One peer-reviewed study suggested AI could make up 0.5% of worldwide electricity use by 2027, or roughly what Argentina uses in a year. Analysts at Wells Fargo suggested that U.S. electricity demand could jump 20% by 2030, driven in part to AI.

And Goldman Sachs predicted that data centers would account for 8% of U.S. energy usage in 2030, up from just 3% today.

“It’s truly astronomical potential load growth,” said Ben Inskeep, the program director at Citizens Action Coalition, a consumer watchdog group based in Indiana that is tracking the energy impact of data centers.

Microsoft, Google, Amazon and Meta have all recently announced plans to build new data centers in Indiana, developments that Inskeep said would strain the grid.

“We don’t have enough power to meet the projected needs of data centers over the next five to 10 years,” he said. “We would need a massive build-out of additional resources.”

Tech giants are scrambling to get a grip on their energy usage. For a decade now, those same four companies have been at the forefront of corporate efforts to embrace sustainability.

But in a matter of months, the energy demands from AI have complicated that narrative. Google’s emissions last year were 50% higher than in 2019, largely because of data centers and the rise of AI. Microsoft’s emissions also jumped for the same reasons, up 29% last year from 2020. And Meta’s emissions jumped 66% from 2021 to 2023.

In statements, Google and Microsoft both said that AI would ultimately prove crucial to addressing the climate crisis, and that they were working to reduce their carbon footprints and bring more clean energy online. Amazon pointed to a statement detailing its sustainability efforts.

There are two ways for tech companies to meet the demand: tap the existing grid, or build new power plants. Each poses its own challenges.

In West Virginia, coal-fired power plants that had been scheduled to retire are being kept online to meet the energy needs of new data centers across the border in Virginia.
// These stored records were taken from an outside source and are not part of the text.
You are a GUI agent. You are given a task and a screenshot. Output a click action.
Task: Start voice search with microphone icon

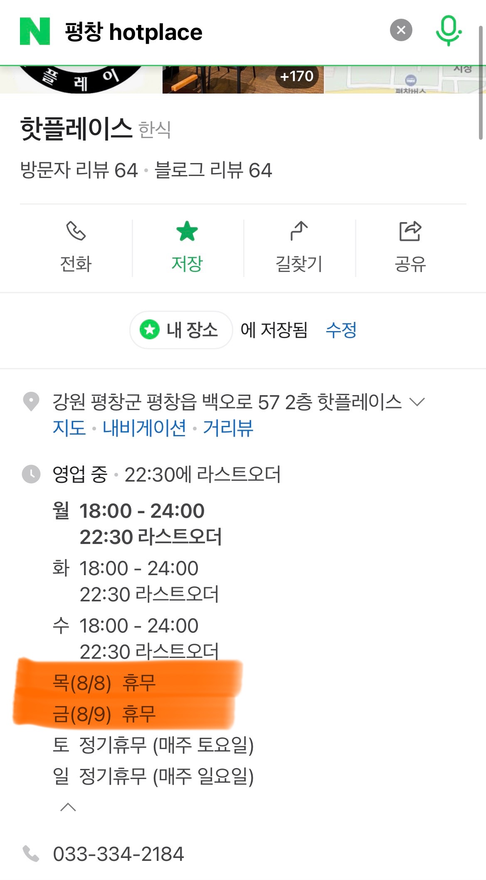click(448, 30)
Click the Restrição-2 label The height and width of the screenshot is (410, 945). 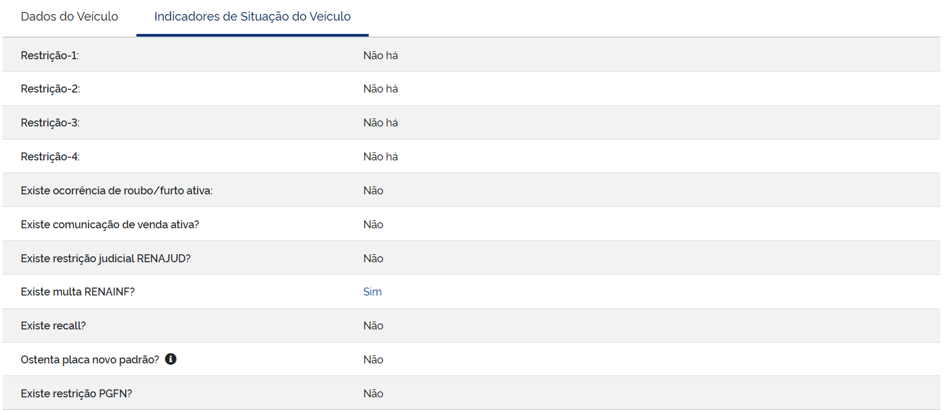tap(51, 89)
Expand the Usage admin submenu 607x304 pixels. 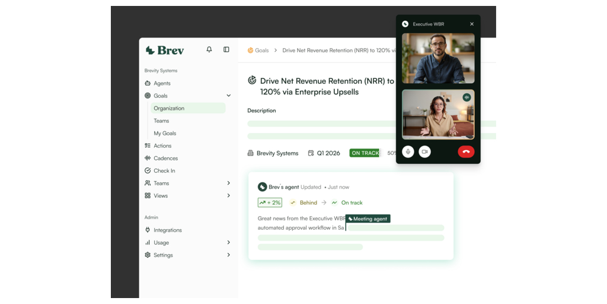click(x=229, y=243)
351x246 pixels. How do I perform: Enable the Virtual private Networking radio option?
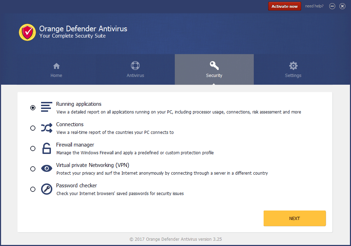click(33, 169)
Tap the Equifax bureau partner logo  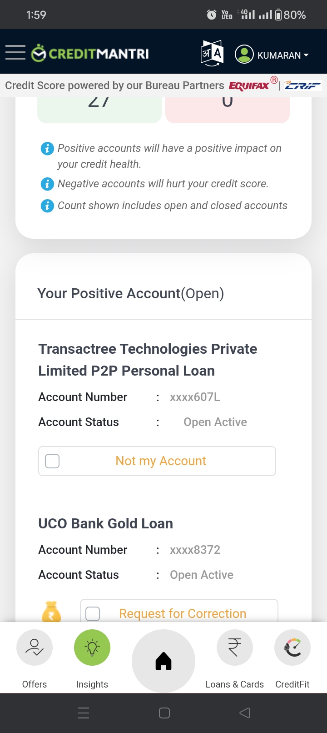[x=249, y=85]
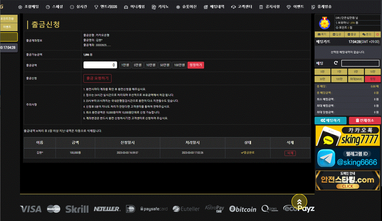Click the 출금 요청하기 withdrawal request button
The image size is (382, 221).
(97, 78)
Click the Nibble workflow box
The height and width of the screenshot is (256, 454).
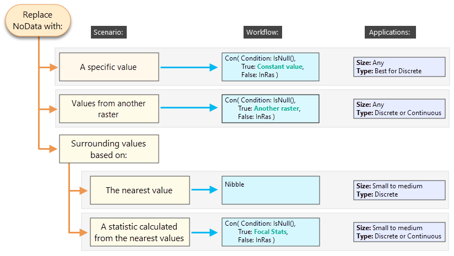[270, 190]
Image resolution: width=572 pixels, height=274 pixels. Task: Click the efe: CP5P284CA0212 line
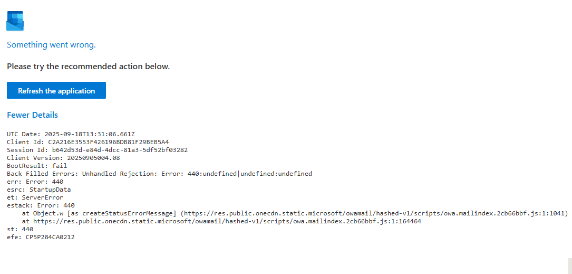pos(41,237)
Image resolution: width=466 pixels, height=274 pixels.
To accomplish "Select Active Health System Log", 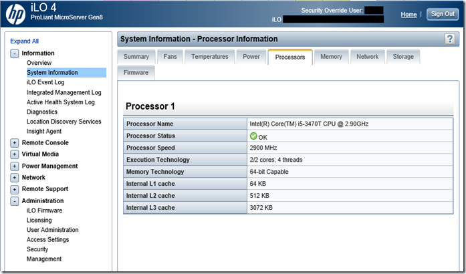I will [x=60, y=102].

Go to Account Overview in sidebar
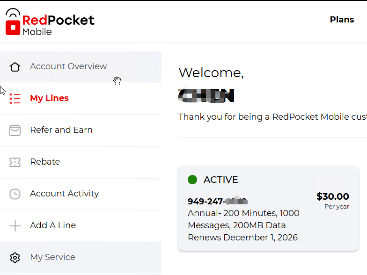68,66
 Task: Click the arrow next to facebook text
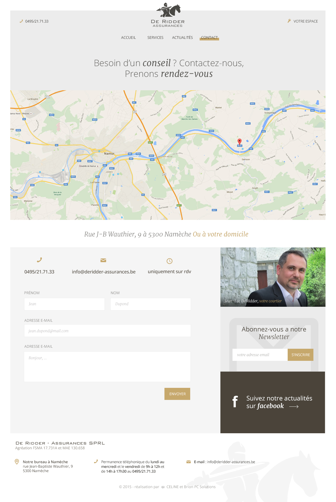[x=294, y=406]
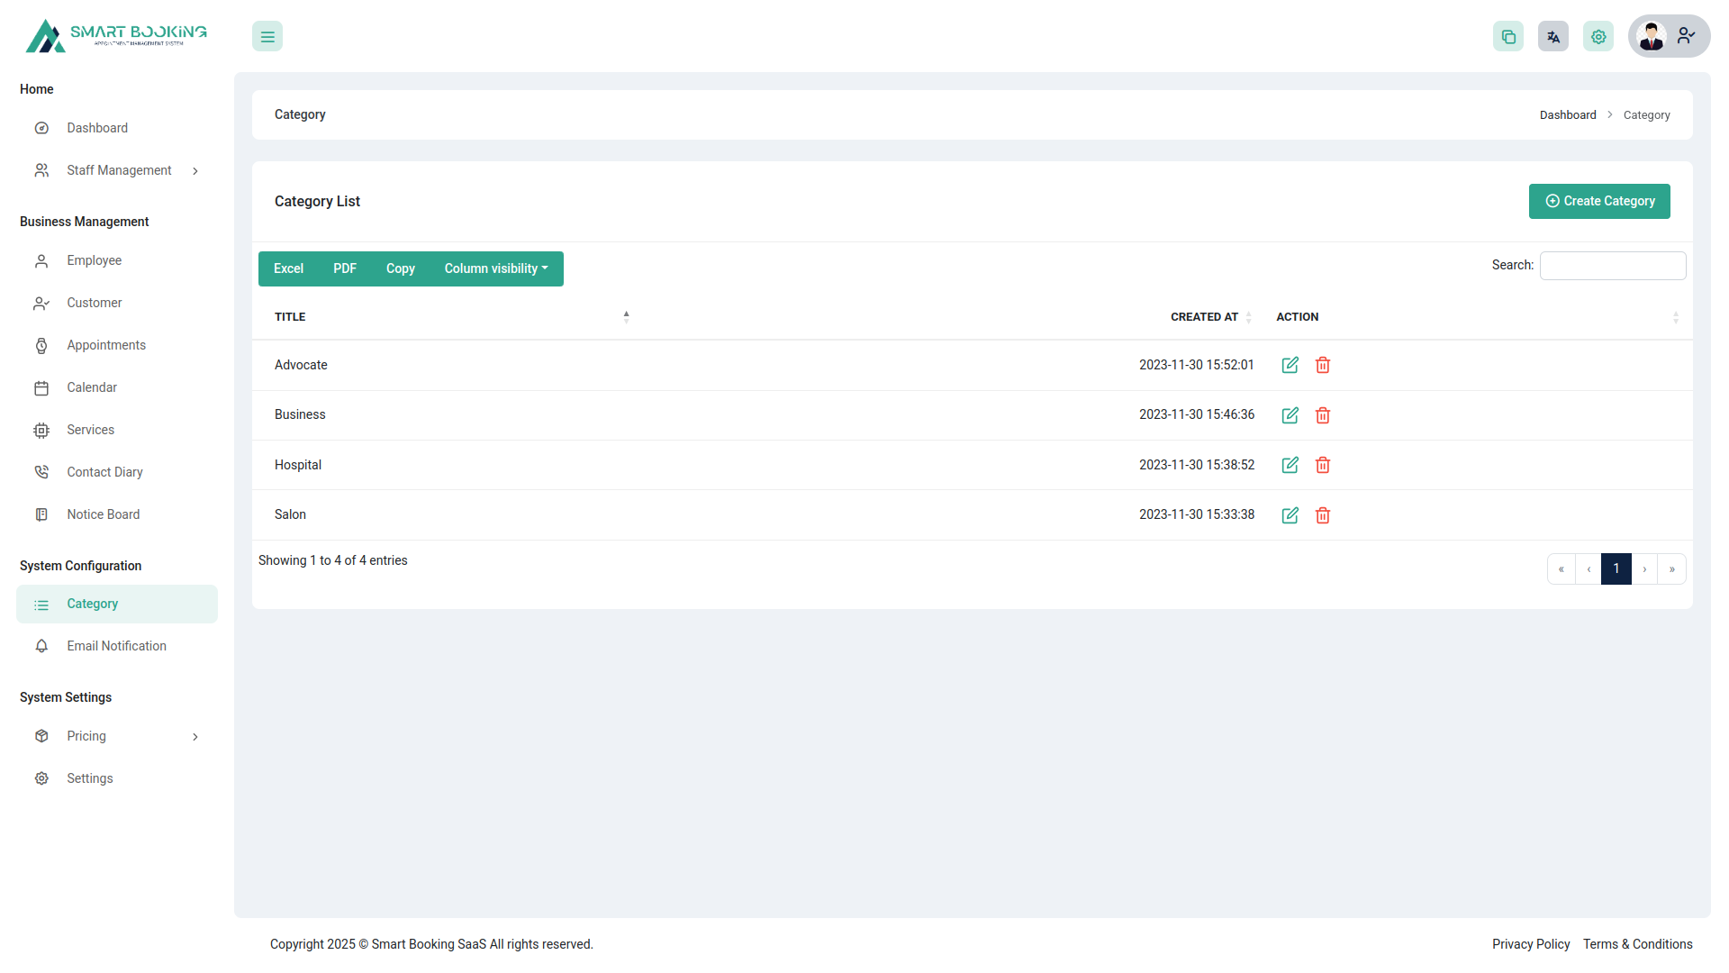1729x973 pixels.
Task: Open the Dashboard from the sidebar
Action: (97, 127)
And across the country, utilities are building new natural-gas infrastructure to support data centers. Goldman Sachs anticipates that “incremental data center power consumption in the U.S. will drive around 3.3 billion cubic feet per day of new natural gas demand by 2030, which will require new pipeline capacity to be built.”

At the same time, the tech giants are working to secure a lot more power to fuel the growth of AI.

Microsoft is working on a $10 billion plan to develop renewable energy to power data centers. Amazon has said it used 100% clean energy last year, though experts have questioned whether the company’s accounting was too lenient.

All that new low carbon power is great. But when the tech companies themselves are consuming all that electricity to power new AI data centers, pushing up energy demand, it isn’t making the grid overall any cleaner.

The energy demands from AI are only getting more intense. Microsoft and OpenAI are planning on building a $100 billion data center, according to reports. Initial reporting suggests it may require 5 gigawatts of power, or roughly the equivalent of five nuclear reactors.

And at the same time that companies are building more data centers, many of the chips at the heart of the AI revolution are getting more and more power hungry. Nvidia, the leader in AI chips, recently unveiled new products that would draw exponentially more energy from the grid.

The AI boom is generating big profits for some companies. And it may yet deliver breakthroughs that help reduce emissions. But, at least for now, data centers are doing more harm than good for the climate.

“It’s definitely very concerning as we’re trying to transition our current grid to renewable energy,” Inskeep said. “Adding a massive amount of new load on top of that poses a grave threat to that transition.”